Role of MAdCAM-1 and its ligand on the homing of transplanted hematopoietic cells in irradiated mice

Abstract

We examined the expression of VCAM-1 and MAdCAM-1 after bone marrow transplantation (BMT). We also examined the influence of α 4β7 integrin blockade on the homing of cells to the bone marrow and spleen. The expression of VCAM-1 and MAdCAM-1 by endothelial cells in the spleen and bone marrow was examined by immunoelectron microscopy using colloidal gold and was analyzed semi-quantitatively. To examine the role of α4β 7 integrin in donor cells, a homing assay was conducted following α4β7 integrin blockade in bone marrow-derived hematopoietic cells or spleen colony cells.
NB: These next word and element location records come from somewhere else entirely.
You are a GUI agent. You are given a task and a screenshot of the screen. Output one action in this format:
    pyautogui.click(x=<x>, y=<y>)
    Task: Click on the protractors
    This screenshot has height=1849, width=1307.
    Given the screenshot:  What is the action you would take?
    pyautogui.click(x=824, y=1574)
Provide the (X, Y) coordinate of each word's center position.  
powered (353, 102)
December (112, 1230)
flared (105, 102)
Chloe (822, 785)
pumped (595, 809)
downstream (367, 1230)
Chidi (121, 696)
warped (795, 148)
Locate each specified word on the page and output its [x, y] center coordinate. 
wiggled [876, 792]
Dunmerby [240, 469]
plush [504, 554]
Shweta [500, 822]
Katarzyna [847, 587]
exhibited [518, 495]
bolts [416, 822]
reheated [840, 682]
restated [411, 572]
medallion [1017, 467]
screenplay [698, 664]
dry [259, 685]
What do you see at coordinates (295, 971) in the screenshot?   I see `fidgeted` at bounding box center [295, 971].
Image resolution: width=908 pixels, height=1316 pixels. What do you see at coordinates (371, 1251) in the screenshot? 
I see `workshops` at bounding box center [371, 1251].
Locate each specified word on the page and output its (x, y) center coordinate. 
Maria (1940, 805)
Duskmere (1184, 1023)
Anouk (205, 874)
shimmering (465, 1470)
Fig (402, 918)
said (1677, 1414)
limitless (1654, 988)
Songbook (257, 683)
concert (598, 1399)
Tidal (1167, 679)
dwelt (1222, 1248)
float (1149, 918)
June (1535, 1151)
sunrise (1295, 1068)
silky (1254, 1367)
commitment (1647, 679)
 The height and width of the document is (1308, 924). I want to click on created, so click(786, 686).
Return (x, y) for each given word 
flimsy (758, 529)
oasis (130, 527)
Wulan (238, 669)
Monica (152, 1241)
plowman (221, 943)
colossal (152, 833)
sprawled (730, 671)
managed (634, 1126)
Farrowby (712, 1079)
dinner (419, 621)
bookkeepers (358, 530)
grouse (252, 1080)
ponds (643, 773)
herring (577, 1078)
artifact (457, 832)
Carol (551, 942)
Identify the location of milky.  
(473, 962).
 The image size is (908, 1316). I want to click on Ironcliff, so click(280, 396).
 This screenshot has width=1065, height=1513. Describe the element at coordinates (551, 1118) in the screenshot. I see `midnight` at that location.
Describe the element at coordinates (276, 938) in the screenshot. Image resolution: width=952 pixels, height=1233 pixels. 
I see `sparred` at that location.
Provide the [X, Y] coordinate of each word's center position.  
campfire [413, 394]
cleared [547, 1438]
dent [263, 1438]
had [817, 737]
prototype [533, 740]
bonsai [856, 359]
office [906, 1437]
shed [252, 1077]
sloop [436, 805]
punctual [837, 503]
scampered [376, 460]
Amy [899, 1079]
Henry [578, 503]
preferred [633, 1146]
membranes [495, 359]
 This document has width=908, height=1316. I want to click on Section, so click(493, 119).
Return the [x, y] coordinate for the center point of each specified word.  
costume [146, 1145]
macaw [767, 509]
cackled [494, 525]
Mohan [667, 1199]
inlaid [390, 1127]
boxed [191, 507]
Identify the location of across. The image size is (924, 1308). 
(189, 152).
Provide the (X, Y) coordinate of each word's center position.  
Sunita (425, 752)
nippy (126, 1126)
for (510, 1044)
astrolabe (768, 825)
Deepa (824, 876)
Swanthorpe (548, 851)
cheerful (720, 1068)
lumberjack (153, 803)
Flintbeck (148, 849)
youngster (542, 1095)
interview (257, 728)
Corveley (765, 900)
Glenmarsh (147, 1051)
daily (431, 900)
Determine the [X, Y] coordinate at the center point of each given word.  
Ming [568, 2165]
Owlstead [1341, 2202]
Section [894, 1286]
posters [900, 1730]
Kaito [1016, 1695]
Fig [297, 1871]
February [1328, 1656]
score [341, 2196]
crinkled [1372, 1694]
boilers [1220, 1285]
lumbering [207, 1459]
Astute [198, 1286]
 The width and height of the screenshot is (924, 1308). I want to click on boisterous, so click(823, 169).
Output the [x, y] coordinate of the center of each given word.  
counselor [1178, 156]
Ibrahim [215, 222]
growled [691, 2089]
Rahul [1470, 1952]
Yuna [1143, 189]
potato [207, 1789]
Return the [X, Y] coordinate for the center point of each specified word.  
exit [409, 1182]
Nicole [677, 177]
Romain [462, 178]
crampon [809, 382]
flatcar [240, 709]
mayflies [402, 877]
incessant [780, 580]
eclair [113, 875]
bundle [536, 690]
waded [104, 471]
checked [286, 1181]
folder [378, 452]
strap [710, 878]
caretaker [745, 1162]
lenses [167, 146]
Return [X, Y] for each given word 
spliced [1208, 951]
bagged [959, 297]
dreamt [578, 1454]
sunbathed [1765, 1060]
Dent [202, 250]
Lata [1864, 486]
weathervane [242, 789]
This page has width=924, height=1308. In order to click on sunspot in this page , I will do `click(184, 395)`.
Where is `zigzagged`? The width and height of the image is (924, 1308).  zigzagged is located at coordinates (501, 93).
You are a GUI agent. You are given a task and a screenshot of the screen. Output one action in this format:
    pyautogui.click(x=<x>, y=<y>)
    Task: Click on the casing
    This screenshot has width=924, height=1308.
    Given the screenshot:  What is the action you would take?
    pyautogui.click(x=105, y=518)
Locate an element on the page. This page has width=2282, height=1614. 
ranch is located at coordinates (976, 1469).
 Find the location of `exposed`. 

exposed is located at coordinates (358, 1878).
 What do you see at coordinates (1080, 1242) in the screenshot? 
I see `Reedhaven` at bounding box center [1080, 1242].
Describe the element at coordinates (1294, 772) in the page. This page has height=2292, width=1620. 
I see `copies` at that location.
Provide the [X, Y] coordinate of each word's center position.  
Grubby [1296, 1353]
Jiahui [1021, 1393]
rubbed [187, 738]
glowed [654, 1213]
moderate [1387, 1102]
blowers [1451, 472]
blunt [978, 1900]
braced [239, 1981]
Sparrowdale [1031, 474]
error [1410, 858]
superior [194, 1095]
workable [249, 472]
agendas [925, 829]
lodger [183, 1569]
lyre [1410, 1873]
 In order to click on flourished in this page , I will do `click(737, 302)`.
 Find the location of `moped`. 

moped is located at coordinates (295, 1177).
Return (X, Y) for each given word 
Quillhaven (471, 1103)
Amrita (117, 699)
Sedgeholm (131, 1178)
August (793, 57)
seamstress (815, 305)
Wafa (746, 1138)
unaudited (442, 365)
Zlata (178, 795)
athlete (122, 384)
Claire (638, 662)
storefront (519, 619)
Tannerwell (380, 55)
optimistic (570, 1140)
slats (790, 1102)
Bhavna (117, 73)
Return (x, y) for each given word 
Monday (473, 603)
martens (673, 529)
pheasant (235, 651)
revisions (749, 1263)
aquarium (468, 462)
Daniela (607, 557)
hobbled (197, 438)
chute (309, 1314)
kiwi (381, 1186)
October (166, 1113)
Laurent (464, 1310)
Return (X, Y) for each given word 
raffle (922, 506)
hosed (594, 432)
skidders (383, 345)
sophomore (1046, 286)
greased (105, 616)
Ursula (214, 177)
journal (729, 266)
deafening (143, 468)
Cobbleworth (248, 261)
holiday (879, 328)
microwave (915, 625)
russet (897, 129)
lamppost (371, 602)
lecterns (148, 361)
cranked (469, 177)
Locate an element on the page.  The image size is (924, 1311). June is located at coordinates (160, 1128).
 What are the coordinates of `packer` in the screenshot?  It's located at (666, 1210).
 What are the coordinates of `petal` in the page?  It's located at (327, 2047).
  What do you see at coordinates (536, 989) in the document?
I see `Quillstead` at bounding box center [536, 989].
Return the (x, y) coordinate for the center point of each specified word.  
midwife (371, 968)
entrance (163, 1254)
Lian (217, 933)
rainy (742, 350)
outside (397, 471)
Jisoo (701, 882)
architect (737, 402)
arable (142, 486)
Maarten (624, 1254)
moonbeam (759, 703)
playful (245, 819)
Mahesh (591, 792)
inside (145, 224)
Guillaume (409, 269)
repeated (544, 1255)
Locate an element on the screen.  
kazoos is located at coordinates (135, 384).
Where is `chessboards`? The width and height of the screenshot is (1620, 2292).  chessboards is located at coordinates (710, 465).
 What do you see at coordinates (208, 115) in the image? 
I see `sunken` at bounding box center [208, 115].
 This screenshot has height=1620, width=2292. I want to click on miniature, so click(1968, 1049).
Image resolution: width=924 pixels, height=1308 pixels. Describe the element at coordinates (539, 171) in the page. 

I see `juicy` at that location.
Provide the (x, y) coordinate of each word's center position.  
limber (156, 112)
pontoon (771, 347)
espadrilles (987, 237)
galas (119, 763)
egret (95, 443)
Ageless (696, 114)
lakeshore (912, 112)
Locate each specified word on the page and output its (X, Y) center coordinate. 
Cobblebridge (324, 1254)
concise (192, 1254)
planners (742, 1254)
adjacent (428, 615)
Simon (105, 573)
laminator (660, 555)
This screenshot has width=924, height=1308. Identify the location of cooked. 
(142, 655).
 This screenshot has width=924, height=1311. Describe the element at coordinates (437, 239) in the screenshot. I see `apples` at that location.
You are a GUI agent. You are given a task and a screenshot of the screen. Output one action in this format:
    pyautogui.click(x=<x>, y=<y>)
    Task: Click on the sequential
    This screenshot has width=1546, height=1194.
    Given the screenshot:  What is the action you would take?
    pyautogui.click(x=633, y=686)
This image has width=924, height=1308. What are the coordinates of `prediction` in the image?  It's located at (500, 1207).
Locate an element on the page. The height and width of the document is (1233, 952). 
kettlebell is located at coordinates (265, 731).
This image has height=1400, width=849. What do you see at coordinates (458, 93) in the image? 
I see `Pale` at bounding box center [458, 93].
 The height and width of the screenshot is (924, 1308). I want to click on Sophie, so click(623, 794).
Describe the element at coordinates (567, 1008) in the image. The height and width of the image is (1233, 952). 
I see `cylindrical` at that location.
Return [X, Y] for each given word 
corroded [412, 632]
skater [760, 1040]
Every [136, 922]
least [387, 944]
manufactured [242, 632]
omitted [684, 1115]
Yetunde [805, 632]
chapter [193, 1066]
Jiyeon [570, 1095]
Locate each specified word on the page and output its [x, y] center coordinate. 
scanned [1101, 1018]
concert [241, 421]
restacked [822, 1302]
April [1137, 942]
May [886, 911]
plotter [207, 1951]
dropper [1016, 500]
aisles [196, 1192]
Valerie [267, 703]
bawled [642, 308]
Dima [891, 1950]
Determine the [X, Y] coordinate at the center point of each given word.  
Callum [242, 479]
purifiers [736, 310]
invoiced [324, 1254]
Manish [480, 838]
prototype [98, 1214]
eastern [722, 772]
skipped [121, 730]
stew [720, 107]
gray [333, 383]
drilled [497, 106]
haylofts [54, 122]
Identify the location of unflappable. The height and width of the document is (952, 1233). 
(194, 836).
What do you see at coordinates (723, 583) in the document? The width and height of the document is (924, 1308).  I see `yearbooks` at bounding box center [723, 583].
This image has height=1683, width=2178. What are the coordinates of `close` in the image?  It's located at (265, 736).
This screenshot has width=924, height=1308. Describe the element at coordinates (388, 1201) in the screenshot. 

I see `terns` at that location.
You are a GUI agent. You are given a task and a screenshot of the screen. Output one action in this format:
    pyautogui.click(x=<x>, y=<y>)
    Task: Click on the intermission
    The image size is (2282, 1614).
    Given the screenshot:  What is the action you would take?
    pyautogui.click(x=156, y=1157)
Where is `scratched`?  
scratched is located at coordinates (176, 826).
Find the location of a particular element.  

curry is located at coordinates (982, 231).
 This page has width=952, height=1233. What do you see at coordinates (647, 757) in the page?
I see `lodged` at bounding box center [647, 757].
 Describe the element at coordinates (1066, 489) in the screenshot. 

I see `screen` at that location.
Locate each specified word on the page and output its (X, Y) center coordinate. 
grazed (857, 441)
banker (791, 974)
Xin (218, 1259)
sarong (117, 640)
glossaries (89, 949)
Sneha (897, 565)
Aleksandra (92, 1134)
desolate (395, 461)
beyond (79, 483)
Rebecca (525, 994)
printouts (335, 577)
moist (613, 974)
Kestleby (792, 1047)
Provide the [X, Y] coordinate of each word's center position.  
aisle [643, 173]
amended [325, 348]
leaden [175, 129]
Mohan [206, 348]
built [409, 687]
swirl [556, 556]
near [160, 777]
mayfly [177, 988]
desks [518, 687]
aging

Immediately after BMT, the expression of VCAM-1 and MAdCAM-1 markedly decreased, but expression recovered significantly between 12 and 24 h after BMT. VCAM-1 recovered more acutely than MAdCAM-1 from 12 h onward. In the group transplanted with anti-α4β 7 integrin antibody-treated bone marrow cells, the numbers of homing cells in the spleen and bone marrow were significantly decreased in an antibody dose-dependent manner. However, the number of homing cells was not different in either the spleen or bone marrow between anti-α4β7 integrin antibody treated and untreated spleen colony cells. It has been reported that α4β1 integrin and its receptor VCAM-1 play major roles in the homing of hematopoietic cells to bone marrow. Our study indicates the importance of MAdCAM-1 and its ligand, α 4β7 integrin, in the homing of bone marrow-derived hematopoietic cells, but not spleen colony-derived cells, to both the spleen and bone marrow.